■ **Instructions to follow**
Reproduce all entries precisely as they are written.

Stored items

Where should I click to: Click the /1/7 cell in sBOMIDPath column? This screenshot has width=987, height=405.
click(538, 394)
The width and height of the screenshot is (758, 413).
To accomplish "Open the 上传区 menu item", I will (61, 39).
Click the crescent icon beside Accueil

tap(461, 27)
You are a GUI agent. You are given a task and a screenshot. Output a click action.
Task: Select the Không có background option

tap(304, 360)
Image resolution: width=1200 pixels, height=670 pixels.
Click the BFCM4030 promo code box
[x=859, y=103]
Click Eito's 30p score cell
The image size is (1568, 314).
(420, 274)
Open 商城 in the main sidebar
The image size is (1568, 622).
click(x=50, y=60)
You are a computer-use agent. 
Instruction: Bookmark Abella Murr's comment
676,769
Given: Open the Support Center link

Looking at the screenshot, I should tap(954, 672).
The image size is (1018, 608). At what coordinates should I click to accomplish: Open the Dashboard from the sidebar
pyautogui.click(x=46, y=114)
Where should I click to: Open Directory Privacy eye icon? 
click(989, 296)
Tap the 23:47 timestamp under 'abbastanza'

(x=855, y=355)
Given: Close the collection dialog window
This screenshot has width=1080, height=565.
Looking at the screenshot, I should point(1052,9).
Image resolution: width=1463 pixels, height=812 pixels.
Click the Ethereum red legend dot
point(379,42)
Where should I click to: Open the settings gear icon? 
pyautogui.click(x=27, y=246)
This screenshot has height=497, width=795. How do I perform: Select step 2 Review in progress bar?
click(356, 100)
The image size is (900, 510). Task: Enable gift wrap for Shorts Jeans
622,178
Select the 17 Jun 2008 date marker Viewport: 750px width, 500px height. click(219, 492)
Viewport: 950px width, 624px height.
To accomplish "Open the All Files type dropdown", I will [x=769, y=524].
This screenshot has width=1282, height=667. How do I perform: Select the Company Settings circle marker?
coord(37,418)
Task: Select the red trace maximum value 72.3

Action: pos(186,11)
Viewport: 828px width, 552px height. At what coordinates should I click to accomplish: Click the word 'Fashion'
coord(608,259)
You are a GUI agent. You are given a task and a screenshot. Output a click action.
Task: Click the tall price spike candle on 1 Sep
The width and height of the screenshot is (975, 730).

■ **Result of this task**
Where should I click to: Click the /1/7 cell in sBOMIDPath column? This screenshot has width=987, height=405.
click(538, 394)
The width and height of the screenshot is (758, 413).
To accomplish "Open the 上传区 menu item", I will (61, 39).
Click the crescent icon beside Accueil

tap(461, 27)
You are a GUI agent. You are given a task and a screenshot. Output a click action.
Task: Select the Không có background option

tap(304, 360)
Image resolution: width=1200 pixels, height=670 pixels.
Click the BFCM4030 promo code box
[x=859, y=103]
Click Eito's 30p score cell
The image size is (1568, 314).
(420, 274)
Open 商城 in the main sidebar
The image size is (1568, 622).
click(x=50, y=60)
You are a computer-use agent. 
Instruction: Bookmark Abella Murr's comment
676,769
Given: Open the Support Center link

Looking at the screenshot, I should tap(954, 672).
The image size is (1018, 608). At what coordinates should I click to accomplish: Open the Dashboard from the sidebar
pyautogui.click(x=46, y=114)
Where should I click to: Open Directory Privacy eye icon? 
click(989, 296)
Tap the 23:47 timestamp under 'abbastanza'

(x=855, y=355)
Given: Close the collection dialog window
This screenshot has width=1080, height=565.
Looking at the screenshot, I should point(1052,9).
Image resolution: width=1463 pixels, height=812 pixels.
Click the Ethereum red legend dot
point(379,42)
Where should I click to: Open the settings gear icon? 
pyautogui.click(x=27, y=246)
This screenshot has height=497, width=795. How do I perform: Select step 2 Review in progress bar?
click(356, 100)
The image size is (900, 510). Task: Enable gift wrap for Shorts Jeans
622,178
Select the 17 Jun 2008 date marker Viewport: 750px width, 500px height. click(219, 492)
Viewport: 950px width, 624px height.
To accomplish "Open the All Files type dropdown", I will [x=769, y=524].
This screenshot has width=1282, height=667. How do I perform: Select the Company Settings circle marker?
coord(37,418)
Task: Select the red trace maximum value 72.3

Action: pos(186,11)
Viewport: 828px width, 552px height. At what coordinates should I click to accomplish: Click the word 'Fashion'
coord(608,259)
You are a GUI agent. You are given a task and a screenshot. Output a click action.
Task: Click the tall price spike candle on 1 Sep
The width and height of the screenshot is (975, 730).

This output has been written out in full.